▶ **Assignment**:
Transcribe exactly everything in the data below from the line containing "590x369 pixels." down to the line containing "Given: Click the Real Size zoom icon", both lines included and nothing further.

▶ **Data listing**:
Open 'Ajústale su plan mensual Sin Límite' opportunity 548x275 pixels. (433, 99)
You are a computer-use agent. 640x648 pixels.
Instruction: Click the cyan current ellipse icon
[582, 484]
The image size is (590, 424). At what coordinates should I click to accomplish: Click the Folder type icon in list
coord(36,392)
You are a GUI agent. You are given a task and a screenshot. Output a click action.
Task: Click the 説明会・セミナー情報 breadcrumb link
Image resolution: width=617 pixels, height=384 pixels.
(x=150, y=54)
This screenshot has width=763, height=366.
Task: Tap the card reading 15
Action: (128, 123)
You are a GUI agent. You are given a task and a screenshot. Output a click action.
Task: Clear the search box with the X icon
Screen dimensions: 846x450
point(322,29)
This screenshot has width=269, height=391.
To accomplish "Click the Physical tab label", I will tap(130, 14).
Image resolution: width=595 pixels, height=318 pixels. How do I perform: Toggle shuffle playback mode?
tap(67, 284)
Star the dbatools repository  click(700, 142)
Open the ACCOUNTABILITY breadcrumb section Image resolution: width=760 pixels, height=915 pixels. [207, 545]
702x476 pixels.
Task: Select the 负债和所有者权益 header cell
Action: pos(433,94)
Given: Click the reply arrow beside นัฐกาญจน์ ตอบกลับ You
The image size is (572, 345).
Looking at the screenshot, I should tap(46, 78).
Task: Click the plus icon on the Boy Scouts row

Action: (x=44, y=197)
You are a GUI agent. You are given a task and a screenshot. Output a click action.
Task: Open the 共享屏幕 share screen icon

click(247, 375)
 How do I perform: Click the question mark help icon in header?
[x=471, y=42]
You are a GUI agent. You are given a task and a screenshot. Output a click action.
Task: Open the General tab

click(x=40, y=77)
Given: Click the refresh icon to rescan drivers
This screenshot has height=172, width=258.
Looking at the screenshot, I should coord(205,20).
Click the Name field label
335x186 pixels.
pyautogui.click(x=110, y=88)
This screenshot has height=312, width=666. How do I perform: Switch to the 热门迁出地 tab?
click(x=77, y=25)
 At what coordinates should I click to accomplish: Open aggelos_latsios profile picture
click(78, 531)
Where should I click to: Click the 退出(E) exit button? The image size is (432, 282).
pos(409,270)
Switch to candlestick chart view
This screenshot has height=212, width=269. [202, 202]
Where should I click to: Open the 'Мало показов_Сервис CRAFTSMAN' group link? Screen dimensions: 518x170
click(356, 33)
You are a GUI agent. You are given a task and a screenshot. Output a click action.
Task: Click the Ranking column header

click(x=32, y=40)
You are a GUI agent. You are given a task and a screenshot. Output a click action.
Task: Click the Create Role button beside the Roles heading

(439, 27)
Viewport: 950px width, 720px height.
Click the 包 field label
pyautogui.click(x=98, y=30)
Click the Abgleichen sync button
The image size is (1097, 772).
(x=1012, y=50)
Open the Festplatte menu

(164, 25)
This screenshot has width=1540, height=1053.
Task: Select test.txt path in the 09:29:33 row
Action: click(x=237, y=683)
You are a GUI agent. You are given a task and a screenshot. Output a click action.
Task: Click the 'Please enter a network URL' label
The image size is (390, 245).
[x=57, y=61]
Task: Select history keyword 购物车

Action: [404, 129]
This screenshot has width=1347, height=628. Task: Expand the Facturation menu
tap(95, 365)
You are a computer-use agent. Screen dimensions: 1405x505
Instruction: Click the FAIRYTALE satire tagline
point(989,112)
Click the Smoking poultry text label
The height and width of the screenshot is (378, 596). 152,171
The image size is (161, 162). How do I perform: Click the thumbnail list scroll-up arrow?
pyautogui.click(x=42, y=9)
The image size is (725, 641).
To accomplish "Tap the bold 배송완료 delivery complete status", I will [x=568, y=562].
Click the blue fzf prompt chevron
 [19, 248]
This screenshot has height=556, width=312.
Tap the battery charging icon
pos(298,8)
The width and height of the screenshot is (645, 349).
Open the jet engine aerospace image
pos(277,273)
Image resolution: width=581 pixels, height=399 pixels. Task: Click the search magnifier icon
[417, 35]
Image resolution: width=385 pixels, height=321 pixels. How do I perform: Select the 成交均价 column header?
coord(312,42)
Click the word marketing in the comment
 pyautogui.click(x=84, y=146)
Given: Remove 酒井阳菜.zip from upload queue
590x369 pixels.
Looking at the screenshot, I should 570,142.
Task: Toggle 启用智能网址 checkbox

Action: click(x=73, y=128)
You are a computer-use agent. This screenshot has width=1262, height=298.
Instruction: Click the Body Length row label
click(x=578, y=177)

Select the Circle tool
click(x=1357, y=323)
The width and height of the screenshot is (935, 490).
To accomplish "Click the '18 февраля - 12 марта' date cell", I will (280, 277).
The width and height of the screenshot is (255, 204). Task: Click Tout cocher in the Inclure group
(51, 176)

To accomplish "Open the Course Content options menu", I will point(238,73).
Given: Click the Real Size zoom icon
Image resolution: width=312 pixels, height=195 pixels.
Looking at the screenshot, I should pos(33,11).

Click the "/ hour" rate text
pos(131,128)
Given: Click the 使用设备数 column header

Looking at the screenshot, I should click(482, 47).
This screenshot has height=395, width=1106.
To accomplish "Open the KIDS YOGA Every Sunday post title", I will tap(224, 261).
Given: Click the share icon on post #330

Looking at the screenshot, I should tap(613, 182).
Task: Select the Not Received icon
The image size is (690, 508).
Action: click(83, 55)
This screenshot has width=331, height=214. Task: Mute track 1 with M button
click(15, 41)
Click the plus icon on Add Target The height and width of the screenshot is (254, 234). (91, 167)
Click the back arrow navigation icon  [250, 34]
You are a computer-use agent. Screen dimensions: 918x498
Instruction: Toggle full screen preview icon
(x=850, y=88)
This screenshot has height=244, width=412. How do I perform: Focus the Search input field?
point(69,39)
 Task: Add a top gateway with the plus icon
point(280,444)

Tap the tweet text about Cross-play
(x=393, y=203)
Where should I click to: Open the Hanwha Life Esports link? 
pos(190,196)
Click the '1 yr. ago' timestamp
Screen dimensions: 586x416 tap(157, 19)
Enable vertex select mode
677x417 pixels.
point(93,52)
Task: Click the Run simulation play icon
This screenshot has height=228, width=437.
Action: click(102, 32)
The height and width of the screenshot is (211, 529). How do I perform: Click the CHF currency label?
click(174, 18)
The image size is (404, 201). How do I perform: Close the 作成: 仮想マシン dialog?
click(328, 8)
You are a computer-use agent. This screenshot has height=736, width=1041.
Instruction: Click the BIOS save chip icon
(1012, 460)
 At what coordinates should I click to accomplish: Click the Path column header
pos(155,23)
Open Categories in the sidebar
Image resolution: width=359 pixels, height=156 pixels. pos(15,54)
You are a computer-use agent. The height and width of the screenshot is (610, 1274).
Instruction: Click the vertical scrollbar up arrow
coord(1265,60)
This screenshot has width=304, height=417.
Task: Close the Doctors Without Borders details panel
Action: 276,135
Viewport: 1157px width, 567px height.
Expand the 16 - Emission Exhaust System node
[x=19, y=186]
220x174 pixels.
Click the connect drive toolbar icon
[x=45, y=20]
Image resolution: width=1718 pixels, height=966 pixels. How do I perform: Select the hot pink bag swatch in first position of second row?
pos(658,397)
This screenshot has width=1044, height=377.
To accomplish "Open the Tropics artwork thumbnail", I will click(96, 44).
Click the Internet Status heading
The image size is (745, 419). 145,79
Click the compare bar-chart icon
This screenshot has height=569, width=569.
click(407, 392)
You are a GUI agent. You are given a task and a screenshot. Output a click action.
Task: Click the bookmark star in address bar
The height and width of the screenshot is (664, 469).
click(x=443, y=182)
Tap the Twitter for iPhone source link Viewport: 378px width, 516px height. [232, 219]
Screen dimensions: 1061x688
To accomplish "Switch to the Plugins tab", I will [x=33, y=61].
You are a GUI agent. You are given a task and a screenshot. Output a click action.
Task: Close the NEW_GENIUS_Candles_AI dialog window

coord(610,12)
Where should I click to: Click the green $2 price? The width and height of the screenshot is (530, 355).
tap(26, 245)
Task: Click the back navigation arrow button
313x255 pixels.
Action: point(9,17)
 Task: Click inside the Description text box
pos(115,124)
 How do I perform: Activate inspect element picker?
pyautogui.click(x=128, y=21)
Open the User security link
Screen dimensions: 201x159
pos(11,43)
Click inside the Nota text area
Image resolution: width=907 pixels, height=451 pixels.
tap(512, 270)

▶ **Answer to this task**:
590x369 pixels.
Looking at the screenshot, I should 570,142.
Task: Toggle 启用智能网址 checkbox

Action: click(x=73, y=128)
You are a computer-use agent. This screenshot has width=1262, height=298.
Instruction: Click the Body Length row label
click(x=578, y=177)

Select the Circle tool
click(x=1357, y=323)
The width and height of the screenshot is (935, 490).
To accomplish "Click the '18 февраля - 12 марта' date cell", I will (280, 277).
The width and height of the screenshot is (255, 204). Task: Click Tout cocher in the Inclure group
(51, 176)

To accomplish "Open the Course Content options menu", I will point(238,73).
Given: Click the Real Size zoom icon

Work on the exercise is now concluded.